Exercise instructions: Without including any pictures, copy each entry below exactly.

Pixel coordinate grounding data:
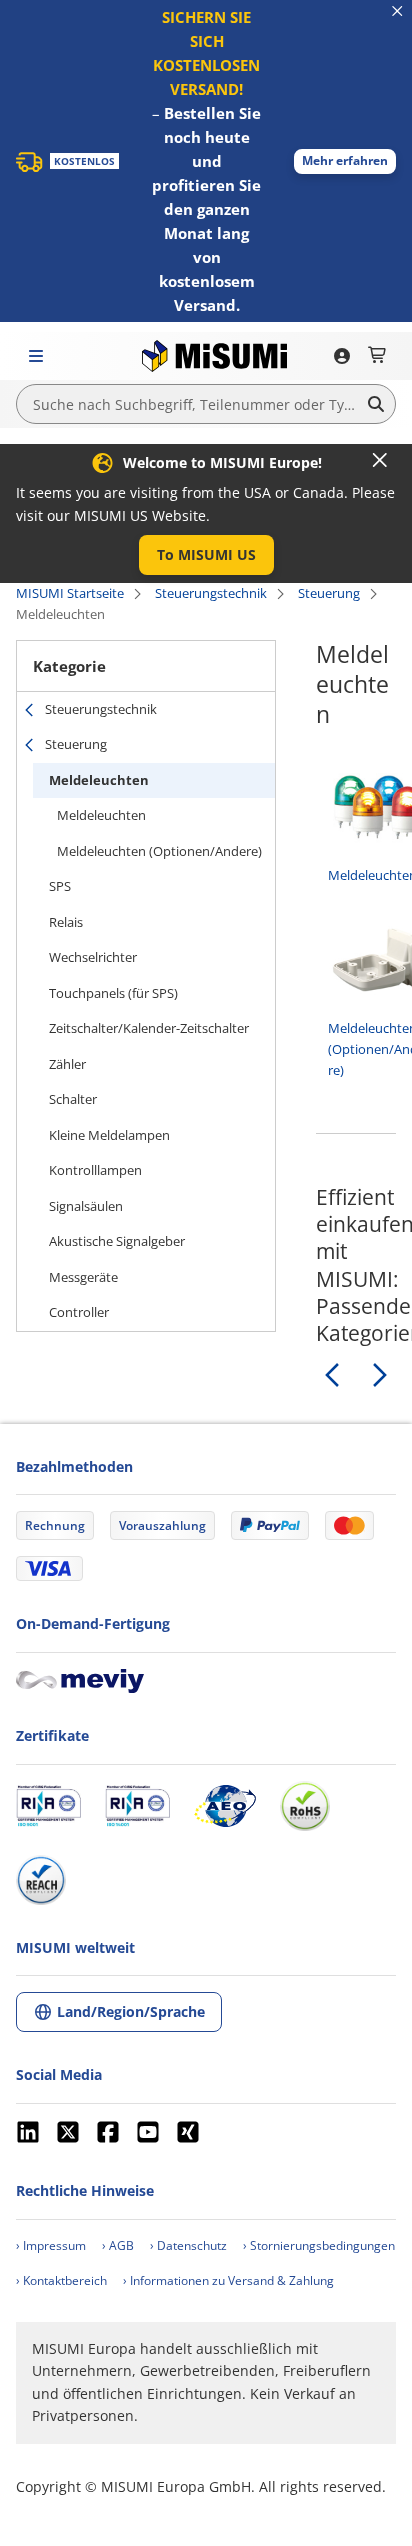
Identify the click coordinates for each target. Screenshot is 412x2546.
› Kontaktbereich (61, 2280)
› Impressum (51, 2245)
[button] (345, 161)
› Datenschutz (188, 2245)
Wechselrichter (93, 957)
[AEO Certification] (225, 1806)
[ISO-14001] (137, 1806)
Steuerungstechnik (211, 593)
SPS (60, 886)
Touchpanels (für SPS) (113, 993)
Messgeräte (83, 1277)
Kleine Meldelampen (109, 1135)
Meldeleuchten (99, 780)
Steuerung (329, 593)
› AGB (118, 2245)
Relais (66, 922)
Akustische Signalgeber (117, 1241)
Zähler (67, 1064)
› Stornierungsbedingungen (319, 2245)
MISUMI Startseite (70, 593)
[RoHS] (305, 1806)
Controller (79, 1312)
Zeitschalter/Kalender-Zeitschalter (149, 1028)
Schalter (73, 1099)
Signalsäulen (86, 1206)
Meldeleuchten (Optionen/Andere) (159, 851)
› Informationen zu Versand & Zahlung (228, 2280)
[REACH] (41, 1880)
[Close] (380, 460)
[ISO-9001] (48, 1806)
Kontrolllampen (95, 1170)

Output of the exercise:
Identify the click coordinates for each target. Screenshot is 412x2546.
› Kontaktbereich (61, 2280)
› Impressum (51, 2245)
[button] (345, 161)
› Datenschutz (188, 2245)
Wechselrichter (93, 957)
[AEO Certification] (225, 1806)
[ISO-14001] (137, 1806)
Steuerungstechnik (211, 593)
SPS (60, 886)
Touchpanels (für SPS) (113, 993)
Messgeräte (83, 1277)
Kleine Meldelampen (109, 1135)
Meldeleuchten (99, 780)
Steuerung (329, 593)
› AGB (118, 2245)
Relais (66, 922)
Akustische Signalgeber (117, 1241)
Zähler (67, 1064)
› Stornierungsbedingungen (319, 2245)
MISUMI Startseite (70, 593)
[RoHS] (305, 1806)
Controller (79, 1312)
Zeitschalter/Kalender-Zeitschalter (149, 1028)
Schalter (73, 1099)
Signalsäulen (86, 1206)
Meldeleuchten (Optionen/Andere) (159, 851)
› Informationen zu Versand & Zahlung (228, 2280)
[REACH] (41, 1880)
[Close] (380, 460)
[ISO-9001] (48, 1806)
Kontrolllampen (95, 1170)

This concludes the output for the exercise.